Avoiding Burnout

Posted by | March 30, 2017 | For your career, How to be awesome at your job, Work tips

Tips on taking care of yourself

Doing good can be a tough job sometimes – so if you’re going to avoid burning out, you’ll need to take care of yourself.

You might be supporting young people with addictions, former refugees with post-traumatic stress disorder, rehabilitating neglected animals, lobbying for urgent action on poverty or climate change, but that doesn’t mean that taking time to have a drink with a friend, go for a bush walk, sleep in, or hang out with your family doing nothing isn’t equally important.

If you’re tired and stressed you’re actually not very useful to those teenagers/sinking islands/puppies, so recognising when you need a break and giving yourself time to do it is a really important skill.

Take time out

It sounds obvious, but take a break. Everything feels very urgent, I know, but even marathon runners have days off training and we all need to re-energise. Don’t work when you’re not at work, take the lunch breaks you’re allowed to while you’re at work, take sick days when you’re sick, take the leave you’re legally entitled to.

Have boundaries and an off-switch

If you’re motivated by making your community, environment, world the best it can be, it can be very difficult to switch off.

It can be hard to not reply to those texts or emails that really are important, hard to not keep reading stuff online, always looking for news and ideas, hard to stop thinking about what’s coming up and what you haven’t done or could do.

But to avoid burnout, it’s important to set firm boundaries and let people know where they are.

For example, a youth worker might let the kids he works with know that he won’t respond to texts on weekends unless it’s an emergency; a counsellor might let her clients know she won’t accept social media requests from them; a chief executive might let their employees know they won’t answer emails in the evenings.

Have a self-care plan

Before you really need it, think about what helps you when you’re having a rough time of it. Is it long runs, loud music, quiet drinks with friends, sleeping in, tramping, time with family, having a technology detox, getting a massage, meditating, going to a counsellor, going to the gym, going to Fiji? What is going to revive you, physically and spiritually? Whatever it is that restores you, it can be sensible to make sure you’re also doing it in small doses often rather than waiting until it all gets too much and needing to work back from a bad point.

Focus on the good stuff

When you’re going through a tough time at work, it can be hard to remember why you’re in it. Be kind to your future self by writing down the good stuff that happens as it happens – moments of victory, stuff that’s inspired you, positive feedback people have given you on your work. Refer to that list when you’re struggling and use it to try to get you back into a positive frame of mind.   

Find mentors

Find mentors or peers who you can have frank talks with about some of the challenges you’re facing, who can guide you when you’re feeling a bit lost, and sometimes just give you a pat on the shoulder and tell you you’re doing a good job. Sometimes they’ll be your managers, sometimes colleagues, sometimes people outside the organisation, sometimes even outside the sector – find people you trust and admire to chat to.  

External supervisors

Particularly if you’re working in an emotionally tough job like social work or counselling, it’s worth asking your employer if they’ll pay for an external supervisor. Even if you have a great manager, an external supervisor can be an objective person who supports you in your role, helps to build your skills and challenges you when you need it. If there’s no money for an external supervisor, think about creating a peer supervision group – people in similar jobs who you can get together with and talk about what’s going well and what you can support each other on.

Take time to reflect

If you’re doing everything right and still struggling to stay afloat, it might be time to reflect on whether you are in the right role.

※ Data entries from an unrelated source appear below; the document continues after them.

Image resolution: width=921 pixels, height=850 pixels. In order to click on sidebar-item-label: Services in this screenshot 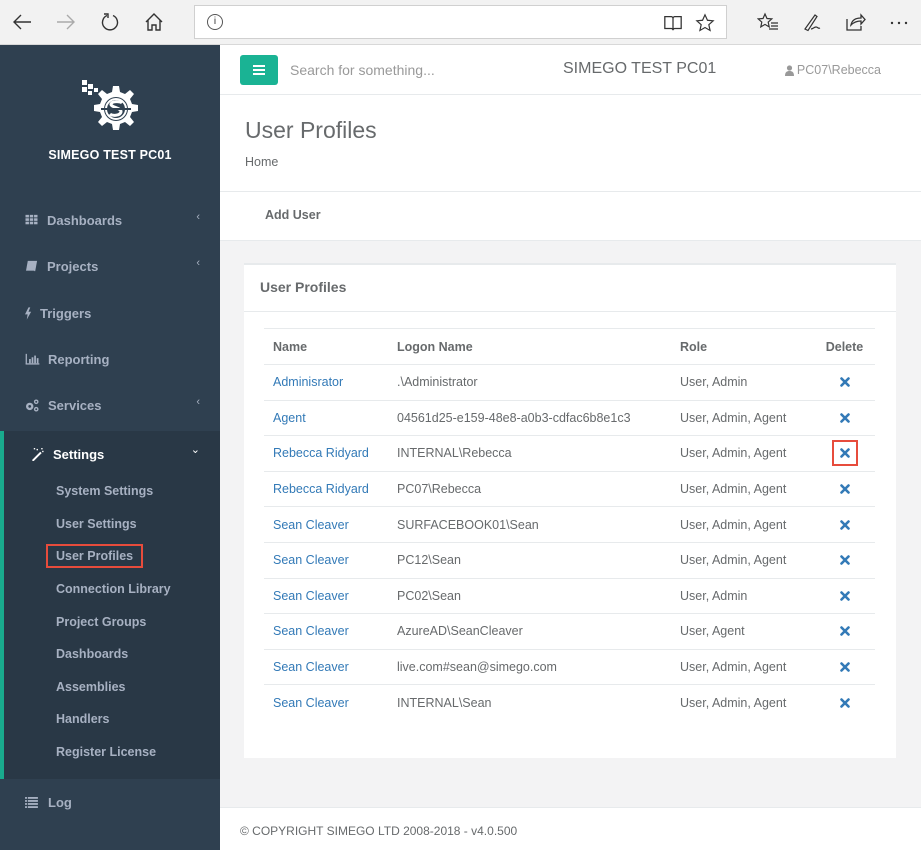, I will do `click(75, 405)`.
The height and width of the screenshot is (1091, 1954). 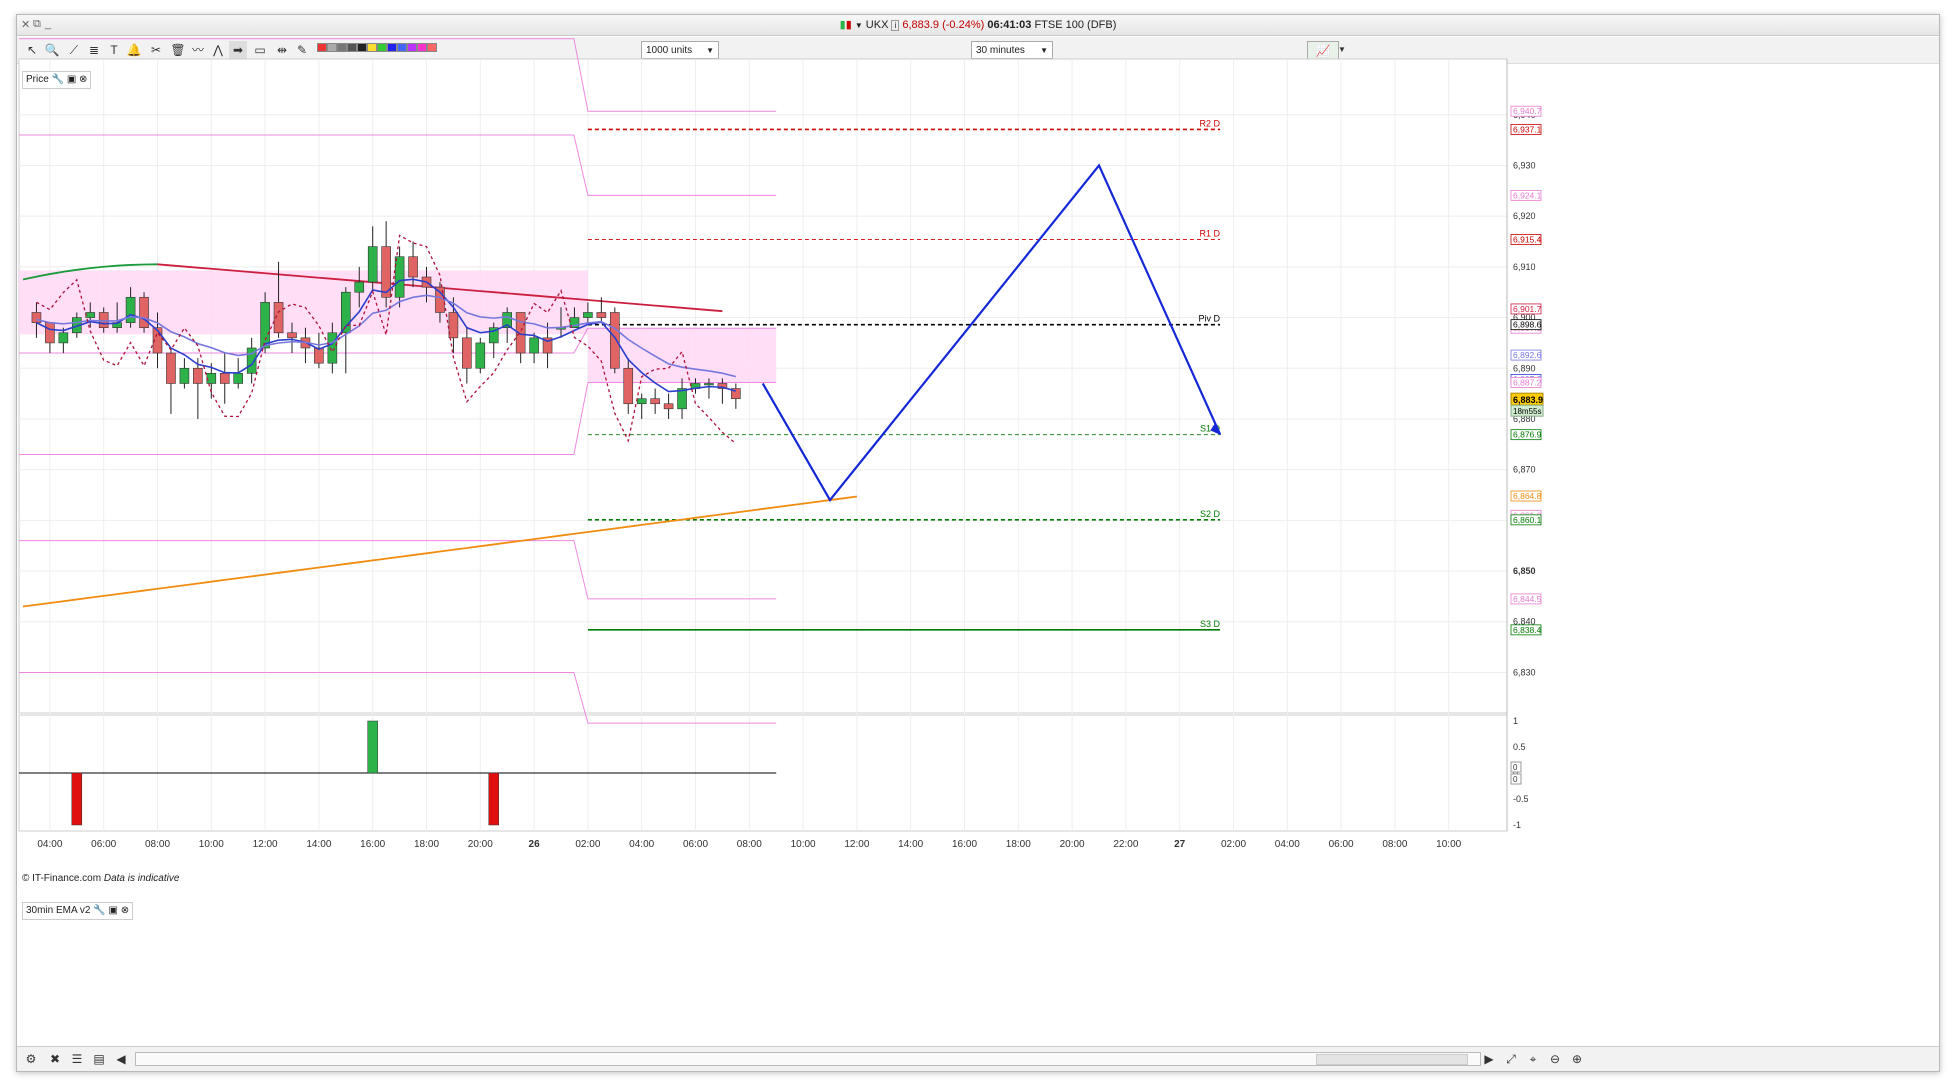 I want to click on pivot-price-label: 6,898.6, so click(x=1528, y=325).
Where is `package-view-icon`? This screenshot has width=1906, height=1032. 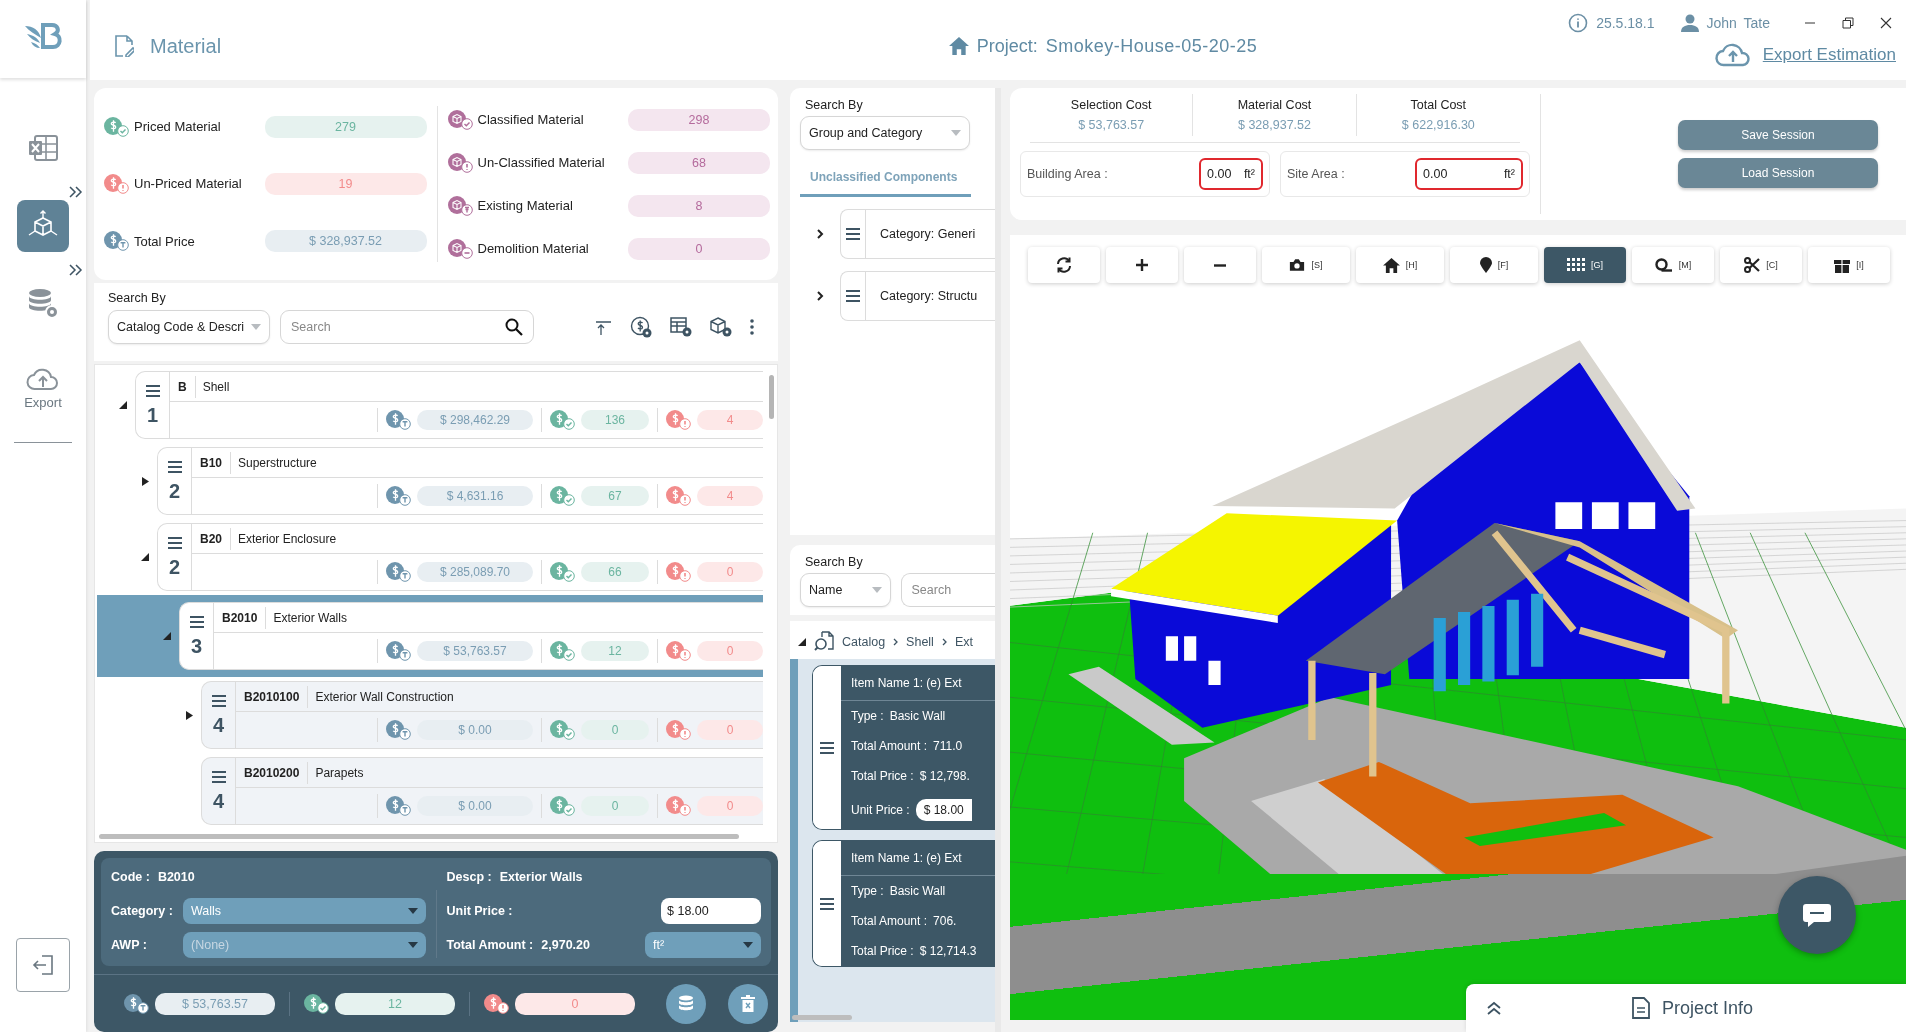 package-view-icon is located at coordinates (721, 327).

You might be having a dramatic impact on the people or issue you’re working on, but that doesn’t always translate to good feelings. Depending on the work, your working conditions, your temperament, you might be more or less suited to the role. Ask yourself if you’re feeling energised by the successes you’re having, or drained by how hard you’re having to work to get there.

If it’s the latter, it might be worth asking yourself if you’re in the right position – it might be the right content, the wrong task, or the right task, the wrong organisation. Keep an open mind and be honest with yourself.